Dance to make a life
Dance India Dance winner and trainer to stars like Tiger Shroff, Price Gupta, has been inducted in the Golden Book of World Records for teaching dance to 2,500 students, at the same venue, for free.
Prince Gupta (left) teaches 2,500 children at a camp in Mehsana, Ahmedabad
"I knew I couldn't do this in Mumbai because of lack of space, so I moved it to a water park in Mehsana, outside of Ahmedabad," he tells this diarist. The kids, most of whom hailed from underprivileged homes, came from cities like Sundernagar, Badalpur, Ganganagar and even as far as Nepal and Andaman & Nicobar.
"I wanted to focus only on children who really want to be dancers. We took care of their stay and food, and the workshop was free.
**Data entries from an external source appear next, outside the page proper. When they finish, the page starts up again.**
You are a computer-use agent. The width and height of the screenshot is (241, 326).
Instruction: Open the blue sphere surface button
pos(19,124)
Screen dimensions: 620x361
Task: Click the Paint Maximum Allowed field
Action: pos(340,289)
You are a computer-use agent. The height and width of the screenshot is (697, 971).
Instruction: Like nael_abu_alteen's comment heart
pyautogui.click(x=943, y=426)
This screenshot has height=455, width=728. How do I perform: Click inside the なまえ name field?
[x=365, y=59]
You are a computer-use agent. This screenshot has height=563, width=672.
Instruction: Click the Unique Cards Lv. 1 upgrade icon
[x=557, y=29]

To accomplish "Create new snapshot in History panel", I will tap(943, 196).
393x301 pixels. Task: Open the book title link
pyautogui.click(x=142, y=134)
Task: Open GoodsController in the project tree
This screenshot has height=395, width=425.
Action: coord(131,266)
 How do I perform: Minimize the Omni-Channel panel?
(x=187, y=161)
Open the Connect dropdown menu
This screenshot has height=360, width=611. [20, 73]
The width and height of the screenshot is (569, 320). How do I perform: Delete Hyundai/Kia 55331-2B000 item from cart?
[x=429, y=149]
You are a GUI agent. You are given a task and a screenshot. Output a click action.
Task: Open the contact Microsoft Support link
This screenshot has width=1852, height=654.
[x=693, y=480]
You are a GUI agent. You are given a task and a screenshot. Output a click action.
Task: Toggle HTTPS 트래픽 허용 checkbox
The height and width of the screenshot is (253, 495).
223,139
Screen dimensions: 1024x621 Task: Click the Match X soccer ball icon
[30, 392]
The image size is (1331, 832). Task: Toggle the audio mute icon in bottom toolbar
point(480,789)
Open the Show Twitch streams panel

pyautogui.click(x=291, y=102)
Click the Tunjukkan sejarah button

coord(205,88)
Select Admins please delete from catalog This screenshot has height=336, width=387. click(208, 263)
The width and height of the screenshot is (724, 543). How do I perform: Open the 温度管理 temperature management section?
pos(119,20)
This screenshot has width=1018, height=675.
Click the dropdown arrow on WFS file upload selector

I had 10 teachers along with me who taught different genres for seven days." His famous friends including Shroff, Remo D'Souza, Terence Lewis and Ahmed Khan also dropped in to offer moral support. "I plan to do this more often." Good going.
Akerkar puts on the apron
The fourth season of Foods With Benefits, a charity event organised by Mangal Dalal and Nachiket Shetye, will be held on June 29. The venue this year is newly-opened Mag Street Kitchen, by the team behind The Table, in Mazgoan.
Proceeds this year will go to St Jude's Childcare Centre. When The Table's Alex Sanchez tweeted a picture of some of the nine chefs onboard for the collaboration, we were happily surprised to see Rahul Akerkar, among Irfan Pabanney of The Sassy Spoon, Gresham Fernandes of Impresario and Kelvin Cheung of One Street Over and Bastian. The nine-course meal will have three mains — light, medium and rich.
Akerkar will be dishing out the medium dish. "For the non-vegetarians, it will be a duck-based dish, stone fruits like peaches and plums which are in season now. I hope they are available on June 29, for if not, I'll just have to rustle something else up," he says matter-of-factly over the phone.
For the vegetarians, his core ingredient will be mushrooms. Why? "Because I love them," he laughs. Akerkar has always been an advocate of collaborations and sharing ideas. "It is through efforts likes these that the industry grows." May their tribe flourish.
Tattletales on Twitter
No one on Twitter is safe from trolls, especially if you are the kind who tweets against the reigning government. And, it seems that geography is also not a problem.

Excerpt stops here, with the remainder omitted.